* Task
Reproduce the entries below exactly, but only from the line containing "Given: Open more" to the line containing "The height and width of the screenshot is (797, 2014).", inclusive.

* Supplied entries

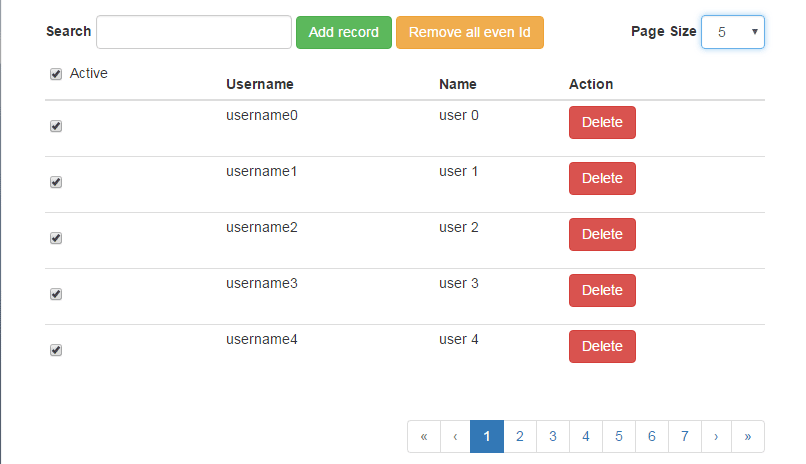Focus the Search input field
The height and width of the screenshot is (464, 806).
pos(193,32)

==

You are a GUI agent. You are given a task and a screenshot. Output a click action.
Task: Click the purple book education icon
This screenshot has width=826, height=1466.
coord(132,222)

--

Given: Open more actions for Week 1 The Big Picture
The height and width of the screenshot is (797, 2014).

* Result of this exercise
Given: Open more actions for Week 1 The Big Picture
The height and width of the screenshot is (797, 2014).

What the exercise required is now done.